Los chicos de la guerra
Vivir al límite (The Hurt Locker, 2008) no es la obra extraordinaria que las innumerables críticas laudatorias y premios que preceden a su estreno local pregonan. Sí es una gran película bélica que se apoya en el prodigioso pulso narrativo de Kathryn Bigelow la notable pero imperceptible factura técnica con que se construye un análisis descarnado de la lucha diaria contra ese enemigo invisible pero real, que es la locura.
Falta poco más de un mes para que el pequeño escuadrón antibombas al mando del Sargento Thompson (Guy Pearce) cumpla el periodo anual de servicio en la compañía Bravo norteamericana, cuando la muerte irrumpe. La padece el líder y, por qué no, sus laderos: quedan allí, en la seca Irak, acéfalos y solitarios. Sin ánimo de reemplazarlo pero dispuesto a implantar su sello arriba el Sargento James (el nominado al Oscar Jeremy Renner), un auténtico paladín del desarme. Él no disfruta el olor a Napalm en las mañanas pero sí la adrenalina de la posibilidad latente del estallido letal. Trabaja, piensa mientras se divierte, disfruta. Los roces con sus nuevos compañeros, acostumbrados a la serenidad y profesionalismo de su anterior mandamás, serán inevitables.
Cuesta creer que detrás de Vivir al límite esté una mujer, dicho esto menos por misoginia que por el fanganoso ambiente falocentrista donde se desarrolla la acción. Las de Bigelow son películas no para hombres, sino sobre ellos y las situaciones extremas a las que estos pueden enfrentarse. No es casual entonces que dos de sus tres películas más conocidas se emparenten tanto temática como semánticamente, marcando así el borde emocional al que se trasladan sus personajes. Punto Límite (Point Break, 1991), K-19: The widowmaker (2002) y Vivir al límite, todas historias donde predomina el orgullo por sobre la razón: la fuerza, tarde o temprano, es el único arma que dirime las diferencias entre los protagonistas.

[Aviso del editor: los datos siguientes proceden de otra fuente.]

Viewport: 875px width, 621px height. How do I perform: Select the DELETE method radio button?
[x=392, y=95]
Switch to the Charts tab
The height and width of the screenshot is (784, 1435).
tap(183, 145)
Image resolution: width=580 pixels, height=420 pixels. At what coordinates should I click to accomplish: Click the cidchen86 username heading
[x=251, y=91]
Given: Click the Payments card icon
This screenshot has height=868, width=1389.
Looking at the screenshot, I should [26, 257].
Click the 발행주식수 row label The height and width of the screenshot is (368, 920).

Pero la ex esposa de James Cameron no mira insegura y vacilante desde su sexo, evade el lugar común e inmiscuye su cámara entre ellos, se embadurna de tierra, se empapa de sus sudores. Cuando el pudor y las circunstancias lo impiden, opta por la lejanía de un retrato firme aunque tembloroso, termómetro formal de las sensaciones de los soldados cuando sienten el gélido resoplido de la muerte.
Es así que la película comparte las oscilaciones emocionales de su protagonista. Cuando éste se inmiscuye en la tensa tarea del desarme de bombas, con procedimientos poco convencionales para sus apocados compañeros, hay algo de la locura de Apocalipsis Now (Apocalypse Now, 1979). Cuando la moral invade el relato, es un drama bélico digno del mejor Oliver Stone, el que evitaba el moralismo y la bajada de línea, el de Pelotón (Platoon, 1986). Y hasta hay algo de El Francotirador (The Deer Hunter, 1978), donde la guerra se tornaba un factor alienante y adictivo para el personaje de Christopher Walken. Para James y su insaciable capacidad adrenalínica, el conflicto armado es una adicción. Reniega de la guerra y extraña a su familia, pero es incapaz de confesárselo. No mide riesgos, se saca el uniforme ya que “si va a morir, prefiere hacerlo cómodo”, es un ser de una irrefrenable voracidad bélica, un auténtico soldado engendrado por la locura.
Lejos de la perfección absoluta que le endosan los lauros previos y futuros (tiene nueve nominaciones a los premios Oscar), Vivir al límite es un intenso relato que aborda la guerra que impacta por crudeza y por un factor lamentable: su indeseable actualidad.